What is needed> Read the lines below, and copy any that contain the string "will".

Entries supplied>
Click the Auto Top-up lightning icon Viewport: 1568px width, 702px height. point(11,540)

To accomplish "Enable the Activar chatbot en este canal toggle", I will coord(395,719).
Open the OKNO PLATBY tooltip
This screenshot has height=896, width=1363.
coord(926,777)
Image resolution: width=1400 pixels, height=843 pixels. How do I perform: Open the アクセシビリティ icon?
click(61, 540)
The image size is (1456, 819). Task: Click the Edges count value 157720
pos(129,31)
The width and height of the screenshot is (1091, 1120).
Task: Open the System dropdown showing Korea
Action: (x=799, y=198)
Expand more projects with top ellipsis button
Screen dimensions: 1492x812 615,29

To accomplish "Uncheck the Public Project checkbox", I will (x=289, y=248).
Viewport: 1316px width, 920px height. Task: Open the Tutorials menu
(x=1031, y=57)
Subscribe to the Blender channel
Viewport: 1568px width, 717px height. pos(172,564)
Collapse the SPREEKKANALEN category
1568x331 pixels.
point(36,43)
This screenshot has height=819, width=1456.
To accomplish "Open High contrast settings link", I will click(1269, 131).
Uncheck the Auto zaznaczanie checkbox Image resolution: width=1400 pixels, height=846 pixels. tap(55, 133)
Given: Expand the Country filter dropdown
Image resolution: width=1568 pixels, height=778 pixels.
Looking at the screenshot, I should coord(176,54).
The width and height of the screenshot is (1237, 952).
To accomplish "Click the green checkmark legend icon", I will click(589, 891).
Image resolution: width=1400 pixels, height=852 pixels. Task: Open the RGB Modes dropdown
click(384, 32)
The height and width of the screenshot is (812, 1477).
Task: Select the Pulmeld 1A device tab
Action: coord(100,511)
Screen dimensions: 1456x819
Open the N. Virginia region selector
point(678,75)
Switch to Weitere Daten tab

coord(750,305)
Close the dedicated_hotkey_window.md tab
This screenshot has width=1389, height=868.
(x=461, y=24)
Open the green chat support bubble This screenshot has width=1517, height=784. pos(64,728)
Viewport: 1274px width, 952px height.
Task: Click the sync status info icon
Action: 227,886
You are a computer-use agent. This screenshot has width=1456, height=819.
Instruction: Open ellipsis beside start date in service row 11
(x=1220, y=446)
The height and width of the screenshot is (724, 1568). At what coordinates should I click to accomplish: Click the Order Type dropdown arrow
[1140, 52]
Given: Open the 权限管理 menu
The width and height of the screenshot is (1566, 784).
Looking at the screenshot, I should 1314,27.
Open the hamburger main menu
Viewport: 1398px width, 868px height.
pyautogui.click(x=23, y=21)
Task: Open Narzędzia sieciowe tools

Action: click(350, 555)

Task output>
To accomplish "Enable the Activar chatbot en este canal toggle", I will coord(395,719).
To accomplish "Uncheck the Public Project checkbox", I will (x=289, y=248).
To accomplish "Open High contrast settings link", I will click(1269, 131).
To accomplish "Click the green checkmark legend icon", I will click(589, 891).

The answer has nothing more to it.